A service visit with a 4-hour window kept me close to home yesterday. The guy said he'd call when he was 30 minutes out, so I popped down to the Carlsbad State Beach for some bluff-top laps through the 1.6 mile-long campround. After 30-40 minutes with no call, rode down the Coast Highway a bit to get closer to the surf at North Ponto Beach.
Next thing I knew, I was on my first successful forebeach ride — the "forebeach" being the flattish part near water level.
My 2.3" hybrid tires are fine in intermediate sand/gravel ratios (SGRs) like the one at bottom center — even higher if the loose sand's not too deep. But you don't often get long stretches of that on forebeaches around here.
This day, however, the tide was low, and now the forebeach had rideable-looking SGRs as far south as I could see, with the lingering dampness of the sand only working in my favor.
Since this SGR pattern could have been gone the next day, off I went down the beach below the campground. Stopped 0.3 miles out for photos, never once getting bogged down. Looked like I could go another mile or so, but of course, the service guy called as I was saddling up to do just that.
Turns out, he didn't call ahead — he was already at the house! Grrrrrr. At least the mad dash home was a good excuse to ride PAS 5/9 the whole way.
Nerd alert: Below are some things I've learned about the beaches from here south to at least Cardiff. Took all but 1 photo on this ride.
Mixed sand/gravel beaches like these tend to self-organize into "cusps" — parallel ridges of pure gravel pointing sharply offshore. Varying amounts of sand collect in the valleys in between. The cusps here are largely buried in sand at the moment, but the pattern's still discernible.
The cusps are often more fully exposed. The strikingly regular cusps in this January shot a mile or so south were 23±2 paces apart.
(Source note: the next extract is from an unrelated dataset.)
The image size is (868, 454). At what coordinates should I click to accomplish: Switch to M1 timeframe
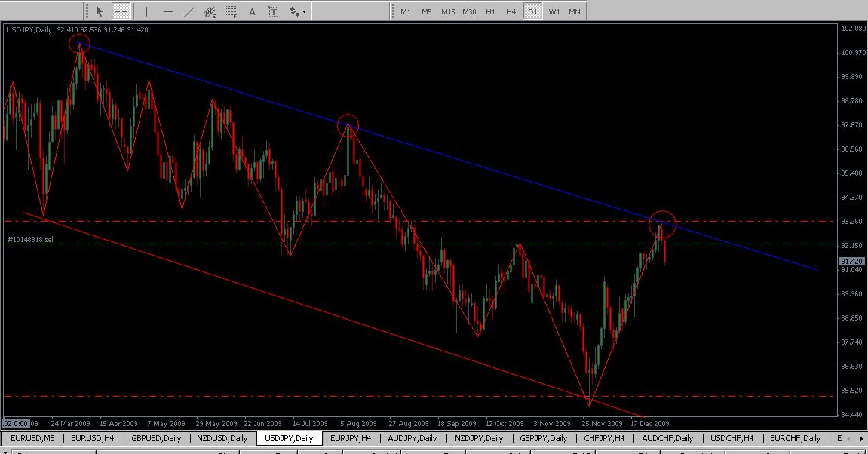click(x=406, y=11)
The sand was largely offshore then, and the SGR close to zero in most places. Riding pure gravels like these with tires like mine is like riding on ball bearings. Don't see fatties on them, either.
The complex and highly dynamic processes leading to cusped beaches are only partially understood.
Gathered some representative beach gravel around my kickstand for your inspection. You often see people stopping to pick up beach pebbles for a closer look, and many are taken home as little treasures and garden ornaments. I never tire of their shapes, colors, and textures.
But these aren't just pretty rocks. The very hard reddish ones here and in the tire photo record an amazing journey. They started out in a molten region of Earth's mantle, maybe 100-120 km down, leaked upward through the overlying North American plate, stalled 5-10 km below the surface, simmered there into highly explosive rhyolite magmas, and eventually erupted as mostly volcanic ash in NW mainland Mexico. Many millions of years later, they eroded out of their parent volcanic highland, tumbled west down a large river system to the Pacific (long before Baja had rifted away), were buried there under and with kilometers of coastal sand and mud, then hopped a ride north on the passing Pacific plate. Along their way to western SoCal, they were exhumed by uplift and stream and wave erosion to collect on our beaches as the rounded red pebbles before you. And all in a mere 155 million years (the last 3% of Earth history).
In short, these old rocks have been around the block! And now they're around my kickstand. How cool is that?
The other pebbles shown are also igneous but likely younger and from inland mountains closer to this latitude.
The nearly horizontal sandstone beds in the lower cliff face behind my bike accumulated in and around a shallow sea some 40-50 million years ago — about when the rhyolite pebbles above first reached the Pacific.
The fine diagonal striations in the lowest horizontal sandstone bed near bottom center are called "cross beds". They form in several different kinds of sand deposits, including beach and bar sands. Maybe not the case here, but it'd be nerdy fun to have active and fossil beaches juxtaposed across a 40-50 million year gap in time.